** Input data follows **

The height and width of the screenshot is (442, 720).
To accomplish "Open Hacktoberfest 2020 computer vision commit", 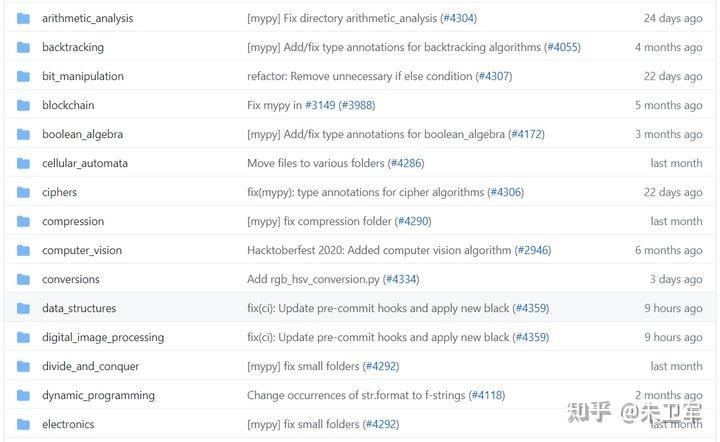I will pyautogui.click(x=379, y=250).
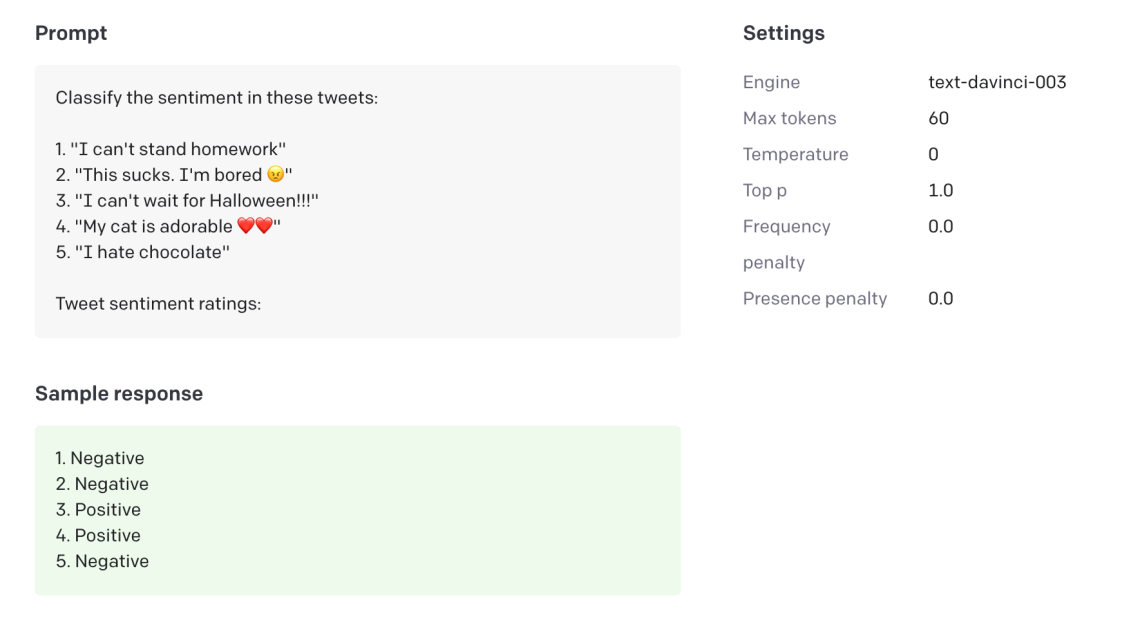Click the Presence penalty label
This screenshot has height=627, width=1140.
pyautogui.click(x=814, y=298)
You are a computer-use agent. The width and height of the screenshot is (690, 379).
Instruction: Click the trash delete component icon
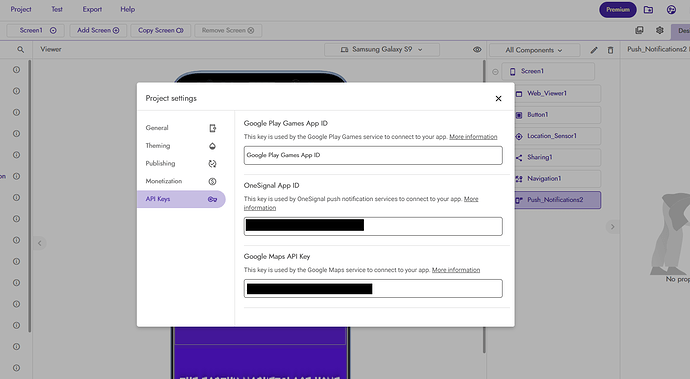click(610, 50)
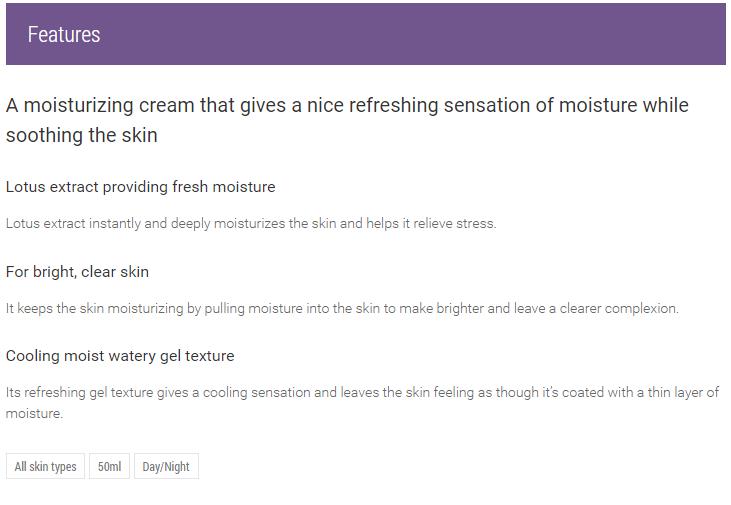Click the words 'clearer complexion' in the paragraph

tap(620, 309)
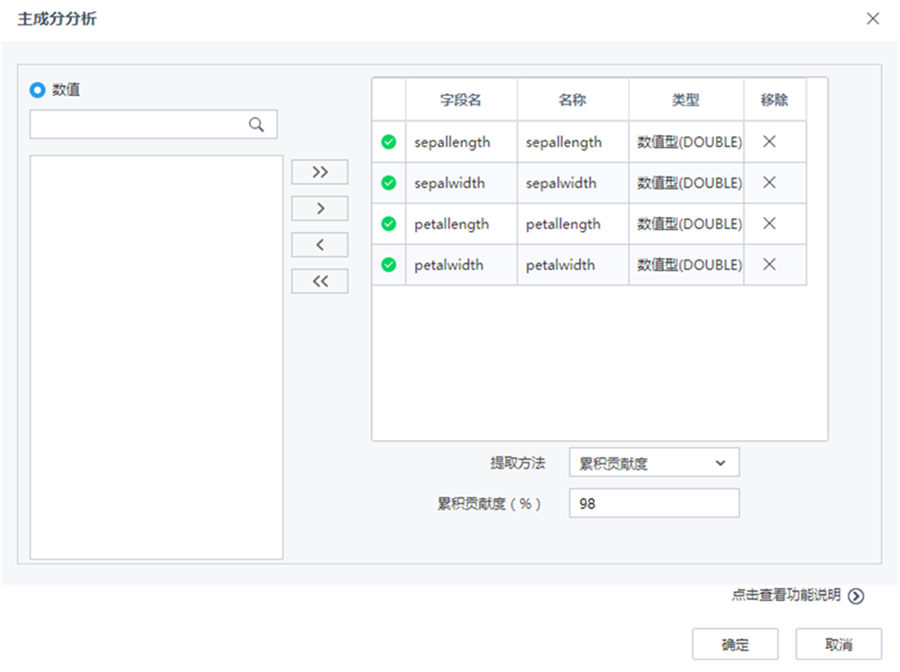Click the circled arrow icon beside 功能说明
Viewport: 900px width, 672px height.
856,595
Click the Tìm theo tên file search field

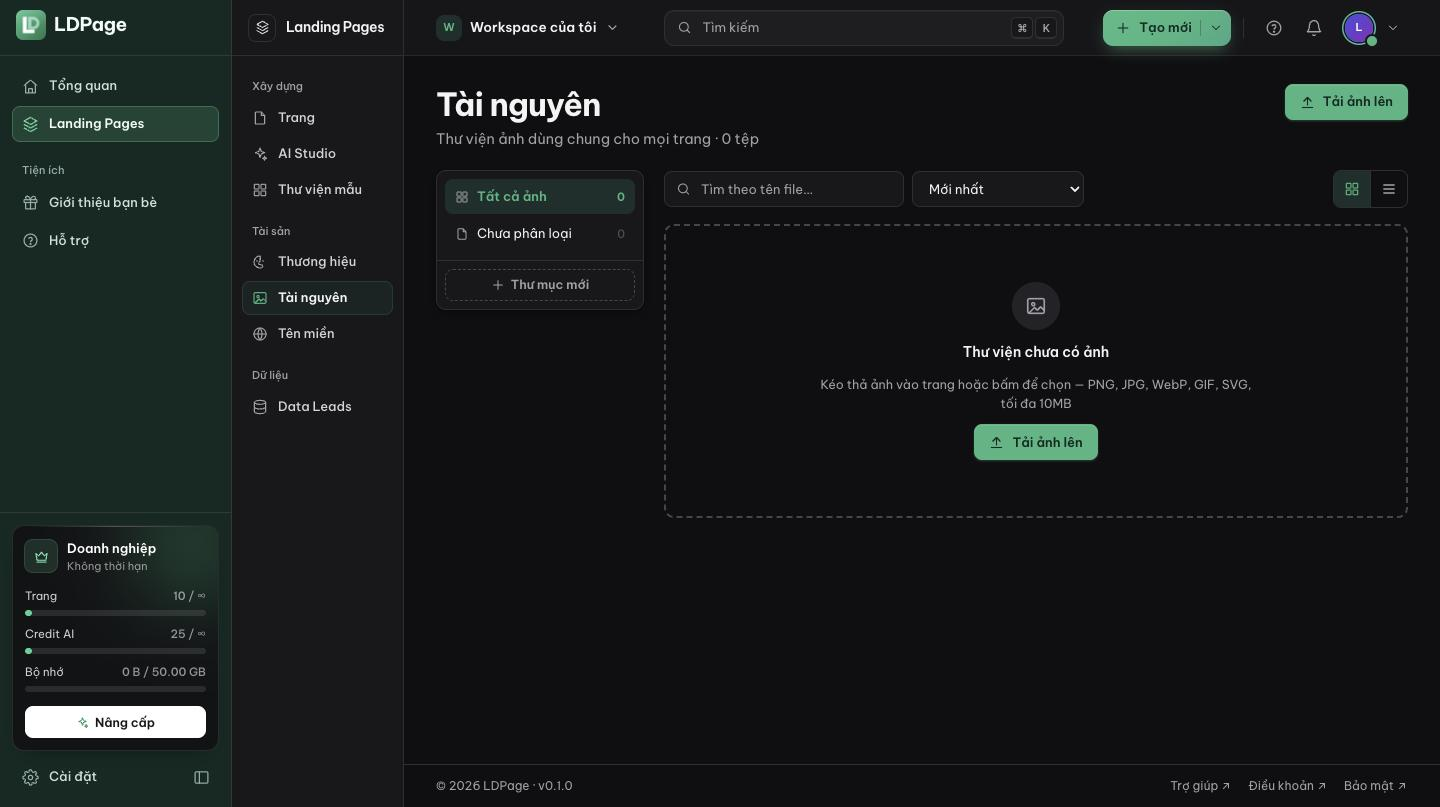(x=784, y=189)
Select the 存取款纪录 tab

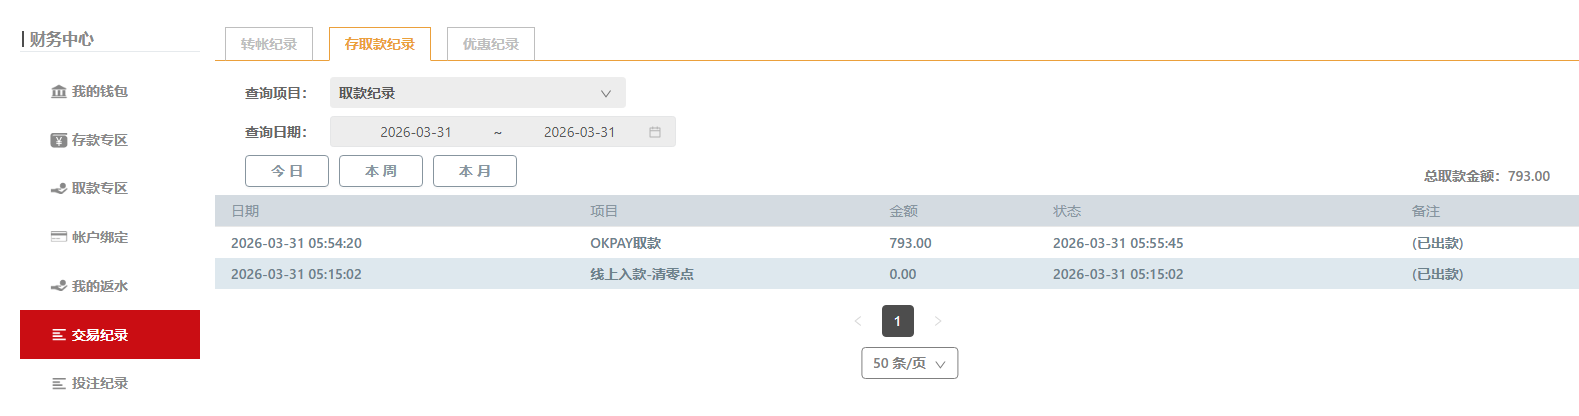point(380,44)
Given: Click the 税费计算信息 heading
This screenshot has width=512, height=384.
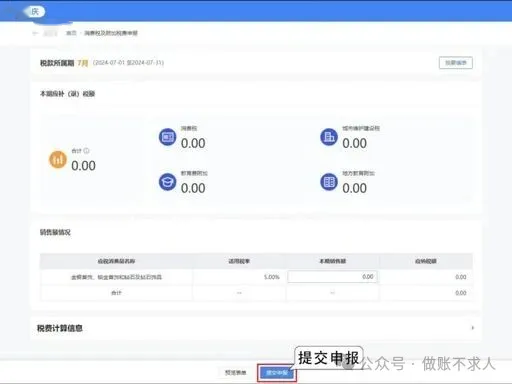Looking at the screenshot, I should point(60,328).
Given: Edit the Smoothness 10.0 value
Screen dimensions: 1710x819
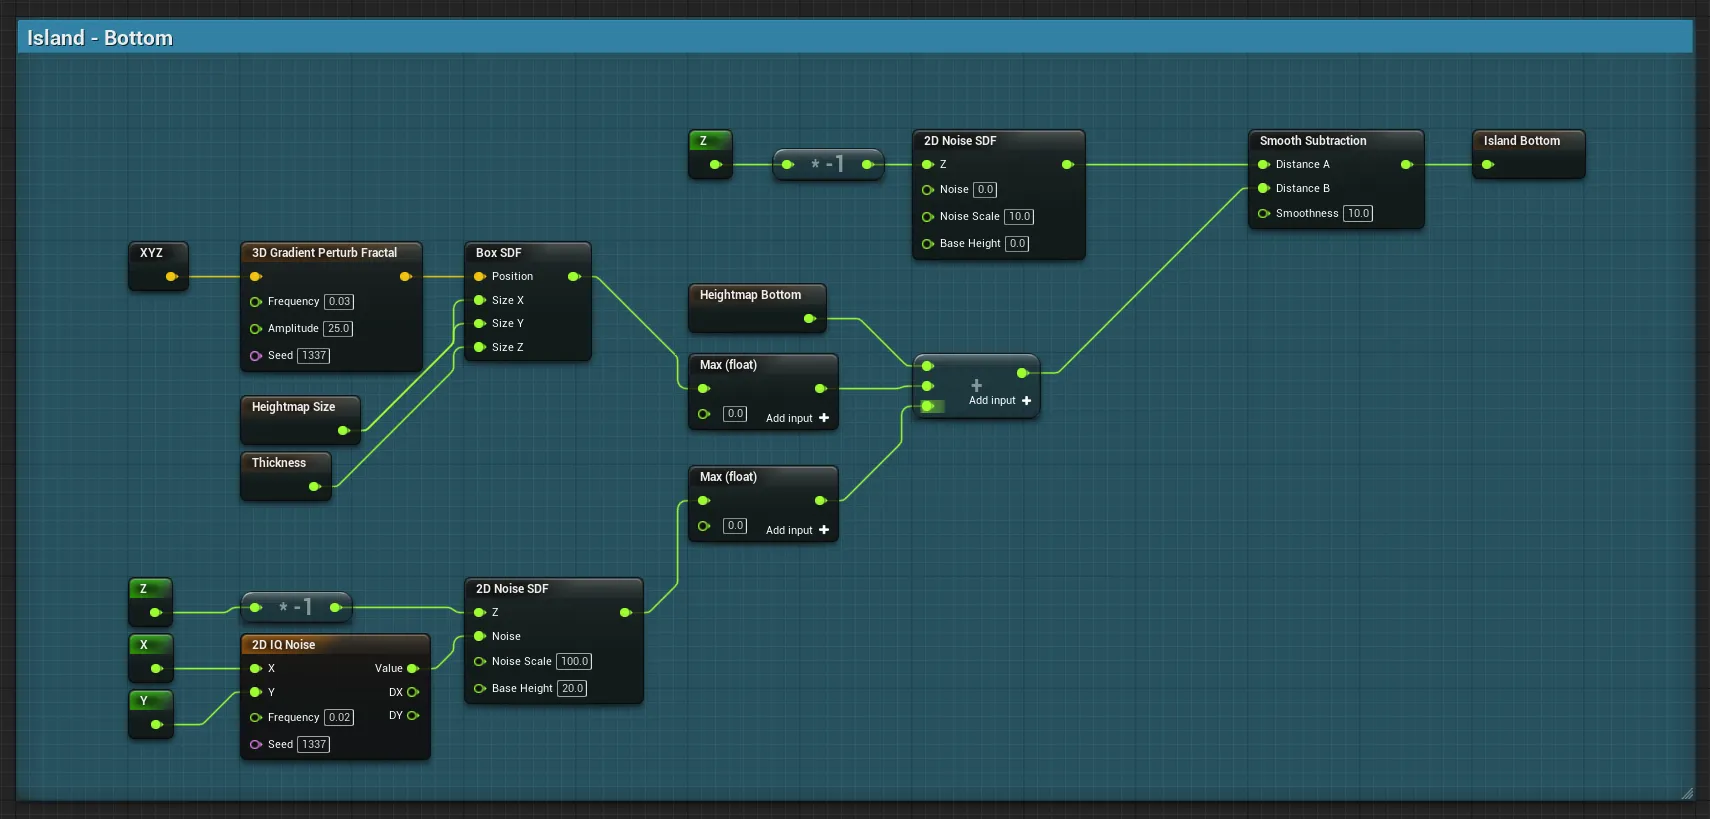Looking at the screenshot, I should point(1357,214).
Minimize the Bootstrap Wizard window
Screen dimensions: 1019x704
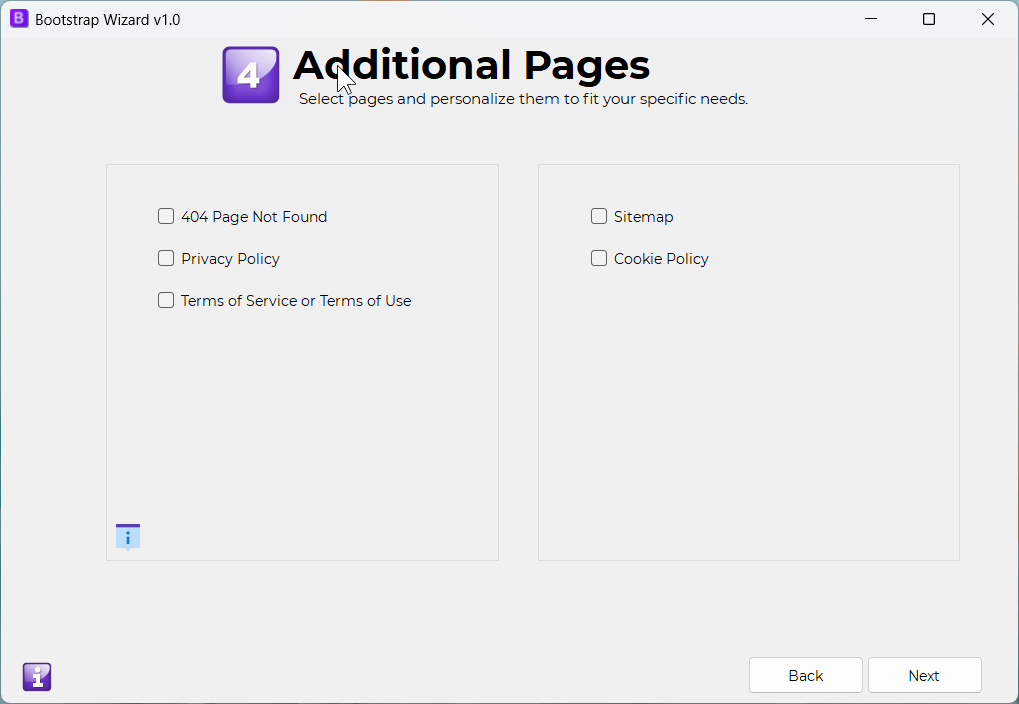click(870, 19)
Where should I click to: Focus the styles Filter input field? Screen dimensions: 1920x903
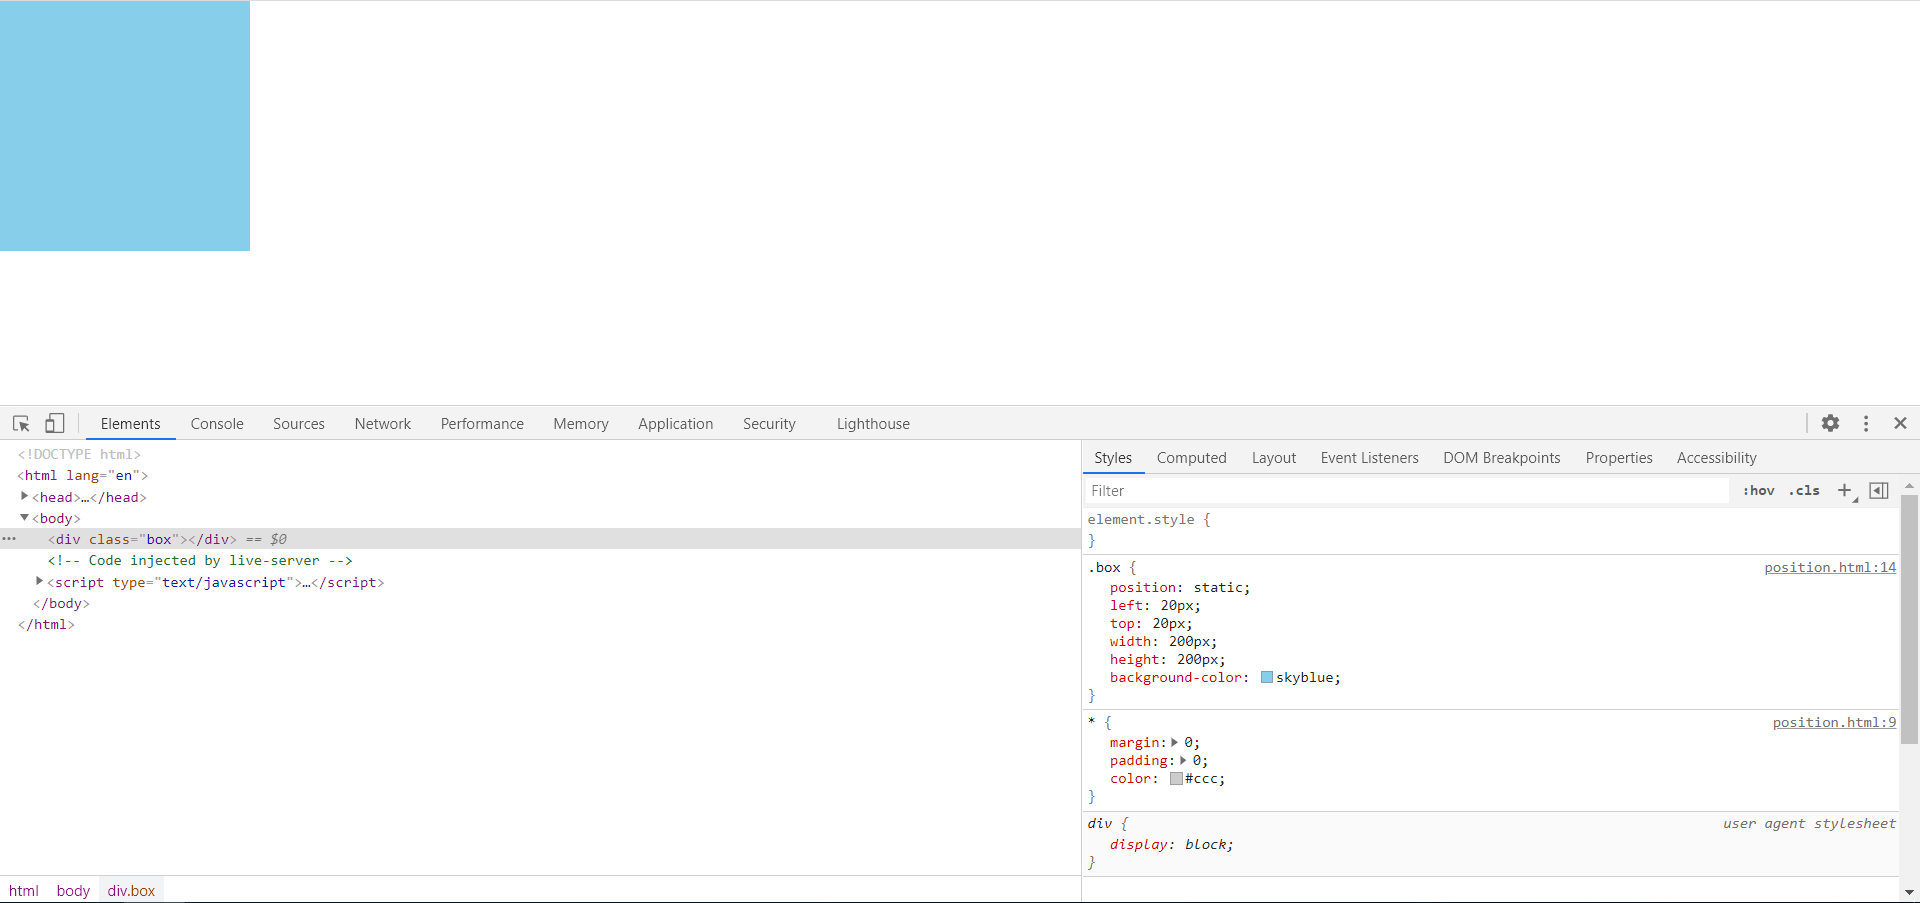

** End of Input data **

Give again the lines from the line that contains "Select the 存取款纪录 tab" through the last line of the material above, exactly and with both ends included. Omit the pictures.

Exercise solution >>
Select the 存取款纪录 tab

point(380,44)
Given: Click the 税费计算信息 heading
This screenshot has width=512, height=384.
Looking at the screenshot, I should point(60,328).
Given: Edit the Smoothness 10.0 value
Screen dimensions: 1710x819
Looking at the screenshot, I should point(1357,214).
Minimize the Bootstrap Wizard window
Screen dimensions: 1019x704
click(870, 19)
Where should I click to: Focus the styles Filter input field? Screen dimensions: 1920x903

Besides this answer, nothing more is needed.